Kavanaugh Places Fifth Among Federal Judges in DC Road Race

May 6, 2026, 3:19 PM UTC

Justice Brett Kavanaugh didn’t match his 24:20 running pace from two years ago in the annual three-mile Capital Challenge road race Wednesday, clocking in at 26:23, according to Real Time Race Tracking.

Asked how his race went, he told Bloomberg Law, “It was OK. I cramped up.” Acknowledging that it wasn’t his best time, he added. “I didn’t train as much. It turns out training makes a difference.”

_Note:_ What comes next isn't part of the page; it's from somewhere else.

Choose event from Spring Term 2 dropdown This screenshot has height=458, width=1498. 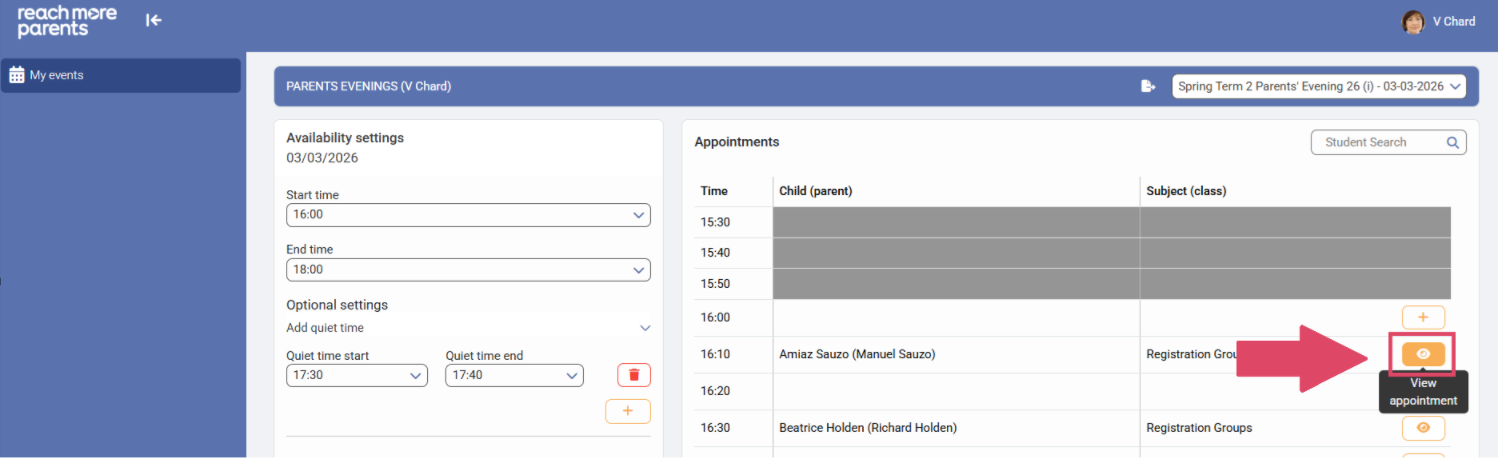(1318, 86)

Kavanaugh, a 2018 Trump appointee to the US Supreme Court, has run the annual Washington road race 13 times, starting in 2010 when he served on the US Court of Appeals for the DC Circuit. The race dates back to 1981.

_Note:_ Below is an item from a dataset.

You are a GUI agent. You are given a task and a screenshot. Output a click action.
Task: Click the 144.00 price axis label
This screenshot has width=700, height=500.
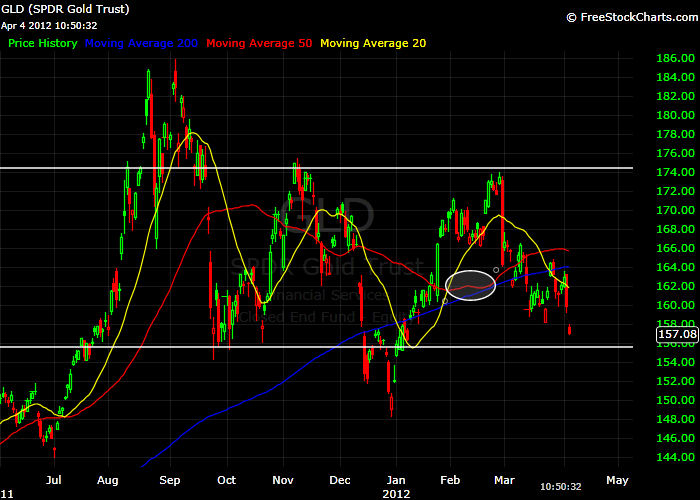click(x=677, y=456)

Kavanaugh placed fifth among 13 federal judges. US Tax Court Judge Jeffrey Arbeit beat last year’s judicial winner Bradley Garcia of the DC Circuit, with a 17:48 time.

The race, sponsored by the American Council of Life Insurers, features teams of runners from all three branches of the federal government and the media. This year, due to a congressional recess, the only member of Congress to run was Rep. James Comer (R-Ky.), who by default placed first in his category with a time of 32:29.

The only cabinet-level official to participate was US International Trade Commissioner and former Chairman Jason Kearns, with a time of 25:01. Other executive-branch runners came from the Justice Department, the Census Bureau, and the Executive Office of Legal Counsel. The team from the Labor Department’s Employee Benefit Security Administration sported the name “MEGA: [Make Erisa Great Again].”

Other Article III judges participating this year included the DC Circuit’s Florence Pan (25:39), Robert Wilkins (34:08), and Patricia Millett (36:58) as well as the DC District Court’s Trevor McFadden (27:17), Tanya Chutkan (27:21), Randolph Moss (28:10), and Loren AliKhan (33:33)

Kavanaugh was the only Supreme Court justice to run this year. Last year, that honor went to Justice Ketanji Brown Jackson. She has run five times under team names including “Voir Die Hard,” “Run-D.D.C. (Walk This Way)”, when she was a district court judge, “The Jackson 5K” on the D.C. Circuit, and “Junior Justice League,” in her first outing as a justice.

The year 2024 was a good one for Supreme Court participation in the race, which raises funds for the education nonprofit Junior Achievement USA. That year, Kavanaugh was joined by Justice Amy Coney Barrett, who had a time of 26:09. Both got beat by then Solicitor General Elizabeth Prelogar (22:23).